In order to indirectly evaluate the inventory of difficult-to-measure (DTM) nuclides in radioactive waste, the scaling factor method by key nuclide has been used. It has been usually applied to low-and intermediate-level dry active waste (DAW), and the tolerance of 1,000% margin of error in the US, that is the factor of 10, is applied as an allowable confidence limits considering the inhomogeneity of the waste and the limitation of sample size. This is because the scaling factor method is based on economic efficiency. Confidence limits is the uncertainty (sampling error) according to predicting the mean value of the population by the mean value of the sample at 95% confidence level, reflecting the limitations of sample size (representation) with the standard deviation. If the standard deviation is large, the sample size can be increased to satisfy the allowable confidence limits. In the new nuclear power plants, the concentration of cesium nuclide (137Cs) in radioactive waste tends to be very low due to advances in nuclear fuel and reactor core management technology, which makes it very difficult to apply cesium as a key nuclide. In addition, it is inevitable to apply the mean activity concentration method, which reasonably and empirically derives the concentration of DTM nuclides regardless of key nuclide, when the correlation between key and DTM nuclides is not significant. The mean activity method is a methodology that applies the average concentration of a sample set to the entire population, and is similar to applying the average concentration ratio between key and DTM nuclides of a sample set to the population in the scaling factor method.
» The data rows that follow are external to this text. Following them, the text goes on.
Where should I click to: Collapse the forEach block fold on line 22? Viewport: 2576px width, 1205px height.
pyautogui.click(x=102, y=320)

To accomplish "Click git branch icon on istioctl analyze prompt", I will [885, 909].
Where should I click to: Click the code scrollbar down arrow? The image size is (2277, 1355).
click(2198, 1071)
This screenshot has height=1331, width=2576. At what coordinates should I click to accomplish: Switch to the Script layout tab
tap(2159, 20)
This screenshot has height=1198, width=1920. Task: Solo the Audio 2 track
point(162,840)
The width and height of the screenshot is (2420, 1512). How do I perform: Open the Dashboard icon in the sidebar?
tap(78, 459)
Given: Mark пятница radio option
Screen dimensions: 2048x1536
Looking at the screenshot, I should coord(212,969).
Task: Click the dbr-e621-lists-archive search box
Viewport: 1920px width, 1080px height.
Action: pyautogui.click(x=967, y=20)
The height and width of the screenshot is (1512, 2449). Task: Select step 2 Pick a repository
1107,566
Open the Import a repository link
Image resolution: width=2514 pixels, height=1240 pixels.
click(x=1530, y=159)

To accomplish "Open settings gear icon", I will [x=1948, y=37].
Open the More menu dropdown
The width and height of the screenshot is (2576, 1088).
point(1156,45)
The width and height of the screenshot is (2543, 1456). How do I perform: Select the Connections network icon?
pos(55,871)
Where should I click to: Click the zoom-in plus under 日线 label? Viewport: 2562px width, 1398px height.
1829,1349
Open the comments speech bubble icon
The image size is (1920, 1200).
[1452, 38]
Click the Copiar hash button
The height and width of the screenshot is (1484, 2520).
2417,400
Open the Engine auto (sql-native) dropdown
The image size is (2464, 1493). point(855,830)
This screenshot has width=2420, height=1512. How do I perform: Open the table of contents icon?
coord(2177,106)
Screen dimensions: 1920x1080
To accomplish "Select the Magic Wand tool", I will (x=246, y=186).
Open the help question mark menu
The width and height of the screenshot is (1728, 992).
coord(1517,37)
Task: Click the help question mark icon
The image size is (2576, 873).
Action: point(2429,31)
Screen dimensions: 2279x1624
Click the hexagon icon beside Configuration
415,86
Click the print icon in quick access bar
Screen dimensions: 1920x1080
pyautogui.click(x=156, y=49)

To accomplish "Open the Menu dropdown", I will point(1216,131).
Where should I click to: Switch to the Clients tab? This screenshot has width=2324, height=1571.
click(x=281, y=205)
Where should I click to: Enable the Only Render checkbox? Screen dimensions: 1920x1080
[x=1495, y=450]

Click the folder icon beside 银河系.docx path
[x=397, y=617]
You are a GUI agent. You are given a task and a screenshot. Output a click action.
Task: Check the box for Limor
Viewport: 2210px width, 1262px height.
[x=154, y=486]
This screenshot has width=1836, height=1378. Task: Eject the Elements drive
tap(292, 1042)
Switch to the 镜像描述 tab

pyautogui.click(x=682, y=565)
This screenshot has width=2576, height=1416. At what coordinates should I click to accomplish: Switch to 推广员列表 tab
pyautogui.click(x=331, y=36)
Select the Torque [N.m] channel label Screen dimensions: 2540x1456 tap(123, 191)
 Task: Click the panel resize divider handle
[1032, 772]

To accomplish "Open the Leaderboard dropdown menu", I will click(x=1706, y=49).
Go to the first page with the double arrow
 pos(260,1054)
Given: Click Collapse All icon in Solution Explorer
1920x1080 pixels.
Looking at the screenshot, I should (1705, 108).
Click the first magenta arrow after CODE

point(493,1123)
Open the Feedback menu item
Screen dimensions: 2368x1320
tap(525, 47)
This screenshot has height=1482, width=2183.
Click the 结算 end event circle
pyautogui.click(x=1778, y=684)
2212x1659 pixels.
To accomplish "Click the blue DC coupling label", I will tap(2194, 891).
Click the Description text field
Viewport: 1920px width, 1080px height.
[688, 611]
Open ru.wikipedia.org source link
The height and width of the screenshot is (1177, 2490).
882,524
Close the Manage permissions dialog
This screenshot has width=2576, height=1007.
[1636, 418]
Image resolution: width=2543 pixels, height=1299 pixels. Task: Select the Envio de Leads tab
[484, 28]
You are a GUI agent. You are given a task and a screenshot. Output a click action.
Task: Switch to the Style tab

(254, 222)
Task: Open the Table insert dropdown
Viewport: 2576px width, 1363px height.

Therefore, in this paper, the maximum acceptable uncertainty (confidence limits) at a reasonable level was studied when applying the mean activity concentration method by arithmetic mean unlike the scaling factor method which usually uses the geometric mean method. Several measures were proposed by applying mutatis mutandis the acceptable standard deviation in radiation measurement and the factor of 10 principle, etc., and the appropriateness was reviewed through case analysis.